A turtle spends around two hours in the spawning process from the moment she arrives on the beach: finding a place to spawn her eggs, carving a hole that is 30 to 40 cm deep, and performing the spawning process, which takes from 30 to 40 minutes. Then she spends some 15 to 20 minutes covering the nest with sand and flattening it before returning to the sea.
The turtle performs this marvelous process in a very slow fashion, while challenged by serious difficulty in getting around. Because of the great effort required a lot of groaning acompanies the process. It’s worth mentioning that once the turtle starts spawning, the process won’t stop for any reason. Even if the turtle is picked up and moved, according to biologists, she keeps expelling eggs.
Martha Harfush said that mating takes an average of 30 days, during which the male is mounted over the female turtle. When it’s over the male appears dead. That shouldn’t be a surprise: 30 days is a long time!
The Mexican Center for the Turtle estimates that over one million turtles of the golfina species arrive annually at La Escobilla.
This starts in the months of July and August and ends between December and January.
Hatching time of the eggs is 40 to 45 days. Once they are born, the turtles that survive need between eight to ten years to be able to mate.
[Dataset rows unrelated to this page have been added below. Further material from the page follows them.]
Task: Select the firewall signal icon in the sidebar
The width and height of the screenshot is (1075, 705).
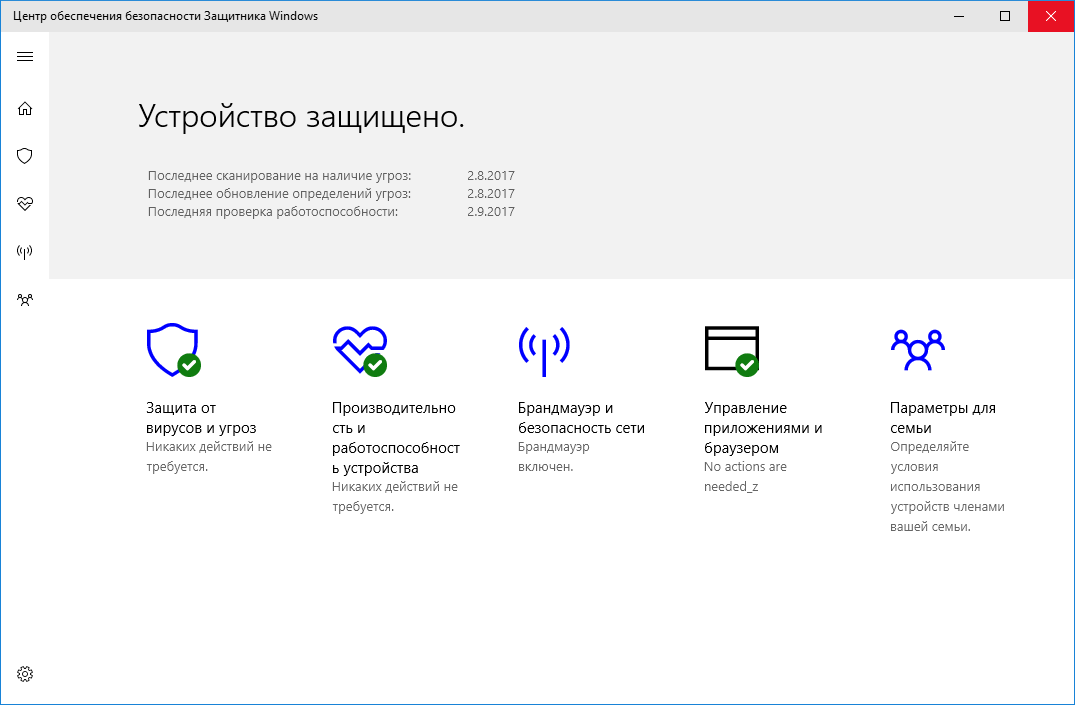Action: pos(24,252)
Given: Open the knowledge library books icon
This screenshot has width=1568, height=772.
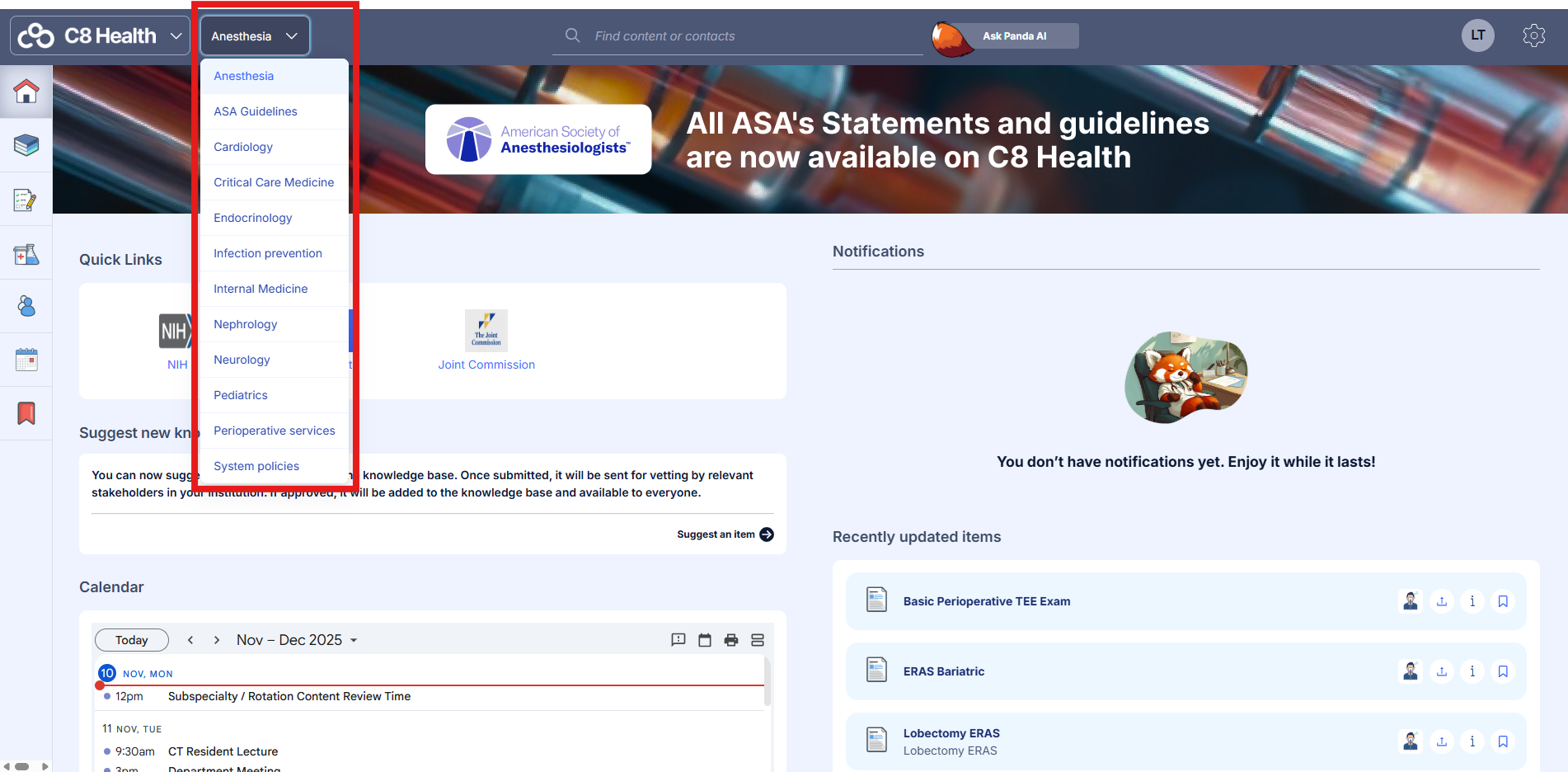Looking at the screenshot, I should click(x=26, y=145).
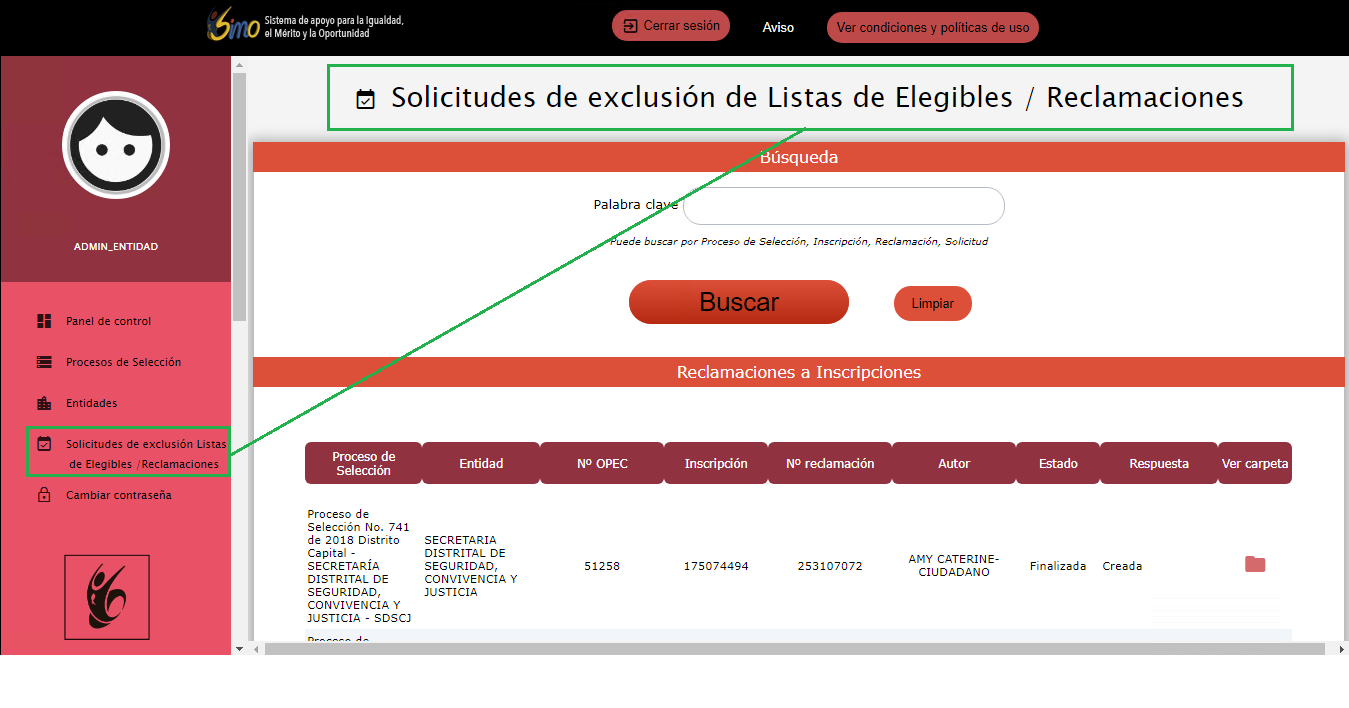Open the folder icon under Ver carpeta

[x=1255, y=565]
Every turtle spawns an average of 100 eggs, of which, according to the biologists, only a fraction survives. This is because the eggs are exposed to different dangers: ants, flies, beetles, dogs, birds, and humans.
An interesting fact: when the beach is filled with nests and a turtle comes and selects a space as her own, she will use it even if it is occupied, destroying the eggs already there and creating space to deposit her own. That night I visited La Escobilla I saw one of them do just that; the little eggs came flying out like golf balls.
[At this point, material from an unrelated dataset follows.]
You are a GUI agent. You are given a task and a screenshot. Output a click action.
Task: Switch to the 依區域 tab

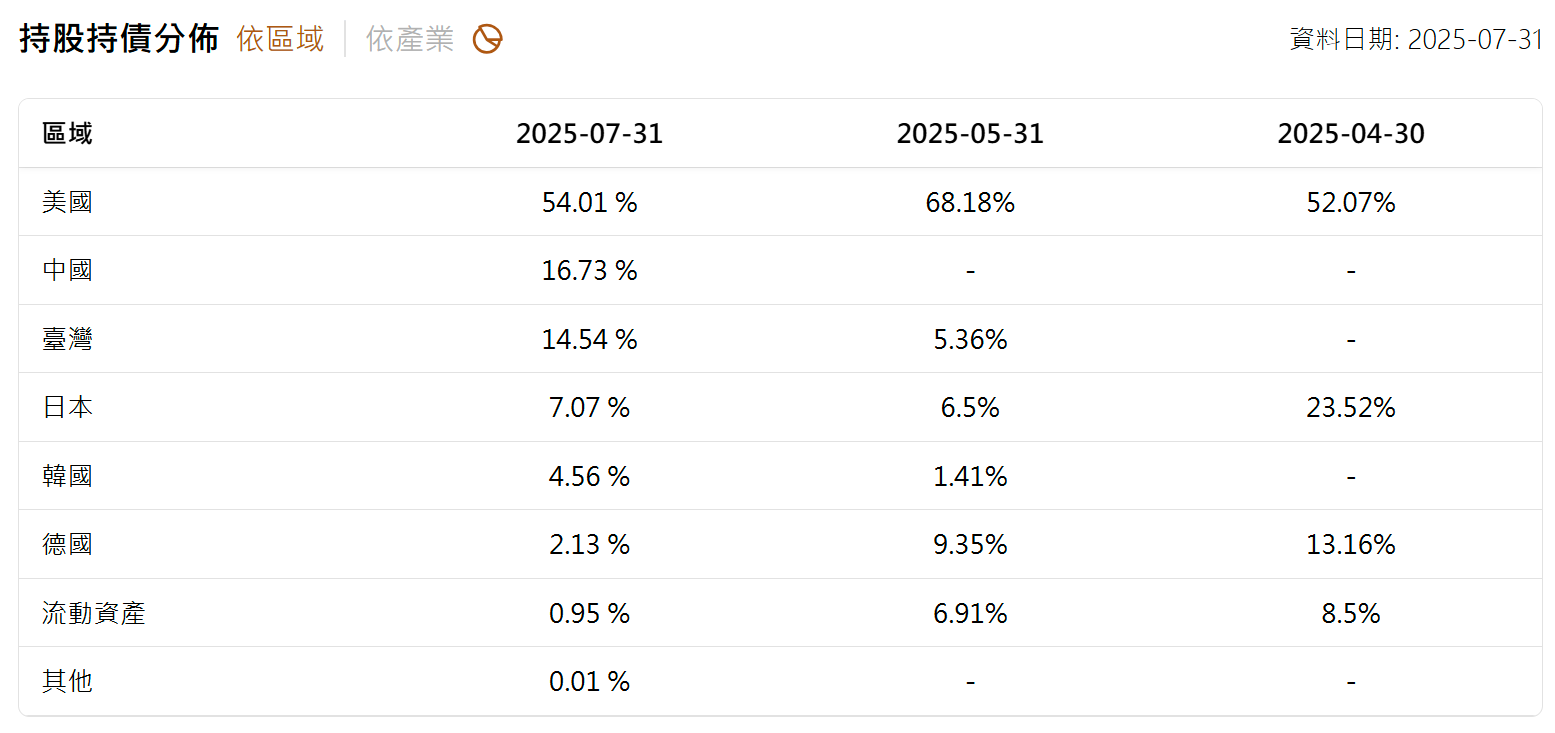[280, 40]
In the area where we were watching, which was about 40 meters in diameter, there were over 70 turtles spawning.
Prime time for the arrival of turtles is between 11 pm and 4 am.

 Turtle facts:

Size: 80 cm long, 60 kg in weight
Diet: Prawns and jellyfish
The spawning area is from Baja California Sur to Central America.
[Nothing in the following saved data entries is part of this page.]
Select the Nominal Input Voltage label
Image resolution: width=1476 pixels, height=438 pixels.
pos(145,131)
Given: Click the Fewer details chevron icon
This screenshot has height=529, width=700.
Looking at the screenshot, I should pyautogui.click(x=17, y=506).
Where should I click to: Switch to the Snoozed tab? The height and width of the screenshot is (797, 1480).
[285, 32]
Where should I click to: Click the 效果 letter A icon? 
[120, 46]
Adult golfina turtles are considered one of the most numerous species, but threatened nonetheless. These turtles migrate from their feeding to their breeding zone, and only grown females return to the beach to spawn. A nest can have between 60 and 170 eggs, which must be incubated between six and 13 weeks.
Baby turtles coming out of the nest head immediately towards the brightest light, typically the moon.
Mature females return to the beaches where they were born to breed and lay their eggs. They make between two and three nests per season, even though they generally lay eggs every two years. Their life expectancy is 50 years.
In the small town of La Escobilla, there is a cooperative called Turtle Sanctuary of la Escobilla, organized in such a way that they serve as tourist guides for scheduled visits. There is a small restaurant along with cabins with prices ranging from $400 to $450 per night.
La Escobilla is a turtle sanctuary because of the huge number of turtles that arrive year-round, and is the most important marine turtle nesting center in Mexico from a numerical standpoint, and one of the most important worldwide.
This beach is around 25 km long and is located in the municipality of Santa María Tonameca. The nesting zone is around seven or eight kilometres long and is located at the eastern side of the beach.
Reprinted from the archives of El Sol de la Costa.